Have we dodged or circumvented restrictions for the sake of our own the interests? More significantly, how have we stood by without thinking that this could cause destruction to the entire stance? It did.
3) Religious practice
Human life has extreme priority in Jewish thought. Halacha teaches us to override the most severe prohibitions in the interest of pikuach nefesh. In contrast, when global pikuach nefesh was at stake, we could not take the Torah’s approach to heart. When it comes to precautions for coronavirus, we were not required to violate a law. The most common situations demanded that people forgo customs and, perhaps in rare cases fulfillment (not violation of) of a mitzva derabanan, in the interest of stopping a pandemic.
We prioritized tefillah betzibur the way we want it to be, having simchos, clandestine Torah leaning, and yeshivos running as normal. If you could ask Hashem if that is what He wanted, do you really think He would answer in the affirmative? Is that the approach of Halacha?
Rashi again comments on this phenomenon. The Torah greatly emphasizes the importance of drawing clear boundaries around Har Sinai so that no one ascends during Matan Torah. Rashi (19, 21) explains the concern. Someone might have been stricken by religious passion to get closer to Hashem and mistakenly go up the mountain. If he would have listened to that internal voice and gone up, he would be punished with death. It would be a distortion of religious passion. Erroneous and punishable. Hashem understood that people are prone to that during Matan Torah and had to make sure that no one would make that mistake. Did we learn that lesson?
We have seen that there is a widespread disease in society. It has destroyed many more lives than any pandemic. The disease of selfishness. If one had to boil down behavior during this pandemic, it exudes a selfishness and acts of self interest. It is so prevalent in our society that it is almost hard to notice. We grow immune to it.

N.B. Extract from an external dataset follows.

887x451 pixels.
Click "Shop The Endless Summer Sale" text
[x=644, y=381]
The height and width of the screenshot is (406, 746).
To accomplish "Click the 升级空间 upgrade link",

When one acts in self interest, it is hard to see, understand, or even listen to another person’s perspective. There have been recent calls in our community for “shalom,” harmony, or understanding each other. Those are beautiful and worthwhile, as long as one is able to step out of his own self interest. True harmony and a real relationship – with one’s spouse, friend, or community – can only exist when one acts in the interest of others, not just oneself.
We live in a world guided by self interest. It fuels social media and society at large. Are we able to genuinely care about others, or at least act in their interest, too?
Unfortunately, the pandemic is far from over. The good news is that we still have time to change. As we approach the Shabbos of Matan Torah, can we rise to the challenges of becoming more thoughtful of others, society, and Halacha? Think about how you have fallen short. Can you improve? Hopefully you can, and as משנכנס אדר you will have many reasons to be מרבה בשמחה.